§ Estratto della pagina
Più di 500 anni prima che venisse fondata la celebre Università di Oxford, in India prosperava l’Università di Nalanda, la prima università residenziale al mondo con ben nove milioni di libri e diecimila studenti provenienti dall’Asia orientale e centrale che vi si riunirono per apprendere la logica, la matematica, la medicina e, soprattutto, i principi buddisti da alcuni degli studiosi più venerati dell’epoca.
Risalente al 427 d.C., è la più antica e rilevante università della tradizione buddista in India e, come disse il Dalai Lama, “La fonte di tutta la conoscenza [buddista] che abbiamo, è venuta dal Nalanda“.
Nalanda, uno dei più grandi centri di apprendimento del mondo antico
Negli oltre sette secoli in cui Nalanda fiorì, non esisteva nient’altro di simile al mondo: l’università indiana precedette l’Università di Oxford e l’università più antica d’Europa, quella di Bologna, di più di 500 anni.
Inoltre, l’approccio illuminato di Nalanda alla filosofia e alla religione, ha contribuito a plasmare la cultura dell’Asia anche molto tempo dopo la sua fine.
È interessante notare che i monarchi dell’Impero Gupta che fondarono l’università erano devoti indù, ma simpatizzanti nei confronti del buddismo e del suo crescente fervore intellettuale nonché degli scritti filosofici dell’epoca: le tradizioni culturali e religiose liberali che si diffusero sotto il loro regno avrebbero costituito il nucleo del curriculum accademico multidisciplinare di Nalanda, che fondeva il buddismo intellettuale con una conoscenza superiore in svariati campi.
Infatti, l’antico sistema medico indiano dell’Ayurveda fu ampiamente insegnato a Nalanda, molte istituzioni buddiste trassero ispirazione dal design del campus con cortili aperti racchiusi da sale di preghiera e aule mentre lo stucco qui prodotto influenzò l’arte ecclesiastica in Thailandia, e l’arte del metallo migrò fino in Tibet e nella penisola malese.
Ma forse l’eredità più profonda e duratura di Nalanda sono i suoi risultati in matematica e astronomia: si ipotizza che Aryabhata, considerato il padre della matematica indiana, abbia diretto l’università nel VI secolo d.C.
In più, l’università inviava regolarmente alcuni dei suoi migliori studenti e professori in Cina, Corea, Giappone, Indonesia e Sri Lanka per diffondere gli insegnamenti e la filosofia buddista: questo antico “programma di scambio culturale” ha così contribuito a diffondere e modellare il buddismo in tutta l’Asia.

§ Voci fornite
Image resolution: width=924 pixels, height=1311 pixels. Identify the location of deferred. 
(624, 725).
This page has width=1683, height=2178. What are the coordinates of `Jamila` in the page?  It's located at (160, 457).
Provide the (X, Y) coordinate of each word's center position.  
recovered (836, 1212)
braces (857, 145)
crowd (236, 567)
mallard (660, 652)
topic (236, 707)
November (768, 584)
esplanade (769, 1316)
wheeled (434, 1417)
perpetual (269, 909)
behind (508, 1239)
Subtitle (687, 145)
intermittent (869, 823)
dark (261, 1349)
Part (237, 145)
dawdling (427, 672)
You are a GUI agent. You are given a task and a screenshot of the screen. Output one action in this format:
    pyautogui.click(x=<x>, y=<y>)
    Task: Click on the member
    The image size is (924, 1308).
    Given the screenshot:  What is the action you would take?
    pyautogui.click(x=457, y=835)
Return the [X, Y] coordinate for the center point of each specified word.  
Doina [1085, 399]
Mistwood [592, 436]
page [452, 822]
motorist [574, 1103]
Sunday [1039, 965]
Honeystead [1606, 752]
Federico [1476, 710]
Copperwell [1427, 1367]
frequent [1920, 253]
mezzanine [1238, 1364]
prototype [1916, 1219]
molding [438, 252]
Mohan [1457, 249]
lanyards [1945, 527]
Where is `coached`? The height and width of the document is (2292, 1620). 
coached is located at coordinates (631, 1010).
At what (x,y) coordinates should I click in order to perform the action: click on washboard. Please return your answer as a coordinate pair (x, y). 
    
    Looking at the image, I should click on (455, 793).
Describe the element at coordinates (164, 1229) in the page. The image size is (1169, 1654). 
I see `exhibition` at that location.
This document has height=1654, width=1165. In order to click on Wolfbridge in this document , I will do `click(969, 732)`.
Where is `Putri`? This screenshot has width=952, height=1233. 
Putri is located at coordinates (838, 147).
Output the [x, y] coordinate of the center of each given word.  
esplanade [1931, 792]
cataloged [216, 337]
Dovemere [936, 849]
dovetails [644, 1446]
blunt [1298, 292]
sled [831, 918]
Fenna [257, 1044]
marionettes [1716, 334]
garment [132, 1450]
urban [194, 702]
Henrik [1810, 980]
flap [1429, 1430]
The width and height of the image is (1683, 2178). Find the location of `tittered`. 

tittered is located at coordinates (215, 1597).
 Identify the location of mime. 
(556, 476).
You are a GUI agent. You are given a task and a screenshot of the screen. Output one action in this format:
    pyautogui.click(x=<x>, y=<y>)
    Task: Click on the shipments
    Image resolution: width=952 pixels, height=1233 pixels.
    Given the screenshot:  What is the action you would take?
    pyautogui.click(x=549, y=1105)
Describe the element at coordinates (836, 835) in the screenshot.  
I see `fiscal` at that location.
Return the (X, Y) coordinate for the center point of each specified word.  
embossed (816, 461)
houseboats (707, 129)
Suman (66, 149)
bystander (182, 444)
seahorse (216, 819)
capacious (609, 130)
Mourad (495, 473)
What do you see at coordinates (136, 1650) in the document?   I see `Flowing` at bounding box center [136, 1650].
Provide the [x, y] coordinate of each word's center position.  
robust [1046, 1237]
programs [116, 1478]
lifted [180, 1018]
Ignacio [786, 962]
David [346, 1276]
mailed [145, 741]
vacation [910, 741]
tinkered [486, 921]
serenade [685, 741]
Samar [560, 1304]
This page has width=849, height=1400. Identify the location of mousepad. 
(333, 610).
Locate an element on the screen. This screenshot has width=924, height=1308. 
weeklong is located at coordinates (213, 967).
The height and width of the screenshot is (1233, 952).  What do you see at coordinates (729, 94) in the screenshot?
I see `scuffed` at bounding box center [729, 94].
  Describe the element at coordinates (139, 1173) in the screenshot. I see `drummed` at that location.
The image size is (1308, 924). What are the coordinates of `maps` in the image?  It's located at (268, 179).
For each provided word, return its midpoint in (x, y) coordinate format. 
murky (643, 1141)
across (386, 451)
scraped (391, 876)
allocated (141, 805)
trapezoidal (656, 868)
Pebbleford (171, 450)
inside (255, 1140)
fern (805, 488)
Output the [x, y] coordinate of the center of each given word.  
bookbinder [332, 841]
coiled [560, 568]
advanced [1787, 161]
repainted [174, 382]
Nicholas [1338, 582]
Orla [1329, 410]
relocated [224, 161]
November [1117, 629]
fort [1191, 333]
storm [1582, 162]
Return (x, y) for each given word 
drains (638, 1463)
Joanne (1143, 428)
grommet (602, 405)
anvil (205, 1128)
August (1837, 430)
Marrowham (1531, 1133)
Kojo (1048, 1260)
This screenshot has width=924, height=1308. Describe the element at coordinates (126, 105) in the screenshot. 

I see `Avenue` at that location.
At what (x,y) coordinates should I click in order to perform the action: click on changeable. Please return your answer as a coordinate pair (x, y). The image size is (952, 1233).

§ Consegna
Riprendi il testo sull'Università di Nalanda e proseguilo a partire dall'ultima frase riportata.

§ Risposta alla consegna
L’epilogo e il riconoscimento a Patrimonio UNESCO
Nel 1190, Nalanda venne distrutta da una truppa di predoni invasori guidati dal generale turco-afghano Bakhtiyar Khilji, che cercò di estinguere il centro buddista della conoscenza durante la sua conquista dell’India settentrionale e orientale: il campus era così vasto che si narra che l’incendio appiccato dagli aggressori sia durato per tre mesi.
Oggi, il sito archeologico di 23 ettari è probabilmente una mera frazione del campus originale, ma passeggiare al cospetto delle rovine di templi e monasteri evoca la sensazione di come doveva essere apprendere in tale luogo leggendario.
Come in ogni università d’élite, l’ammissione era difficile: gli aspiranti studenti dovevano impegnarsi in un rigoroso colloquio con i migliori professori di Nalanda ma chi aveva la fortuna di entrare poteva imparare dai più venerati maestri buddisti di quei tempi, come Dharmapala e Silabhadra.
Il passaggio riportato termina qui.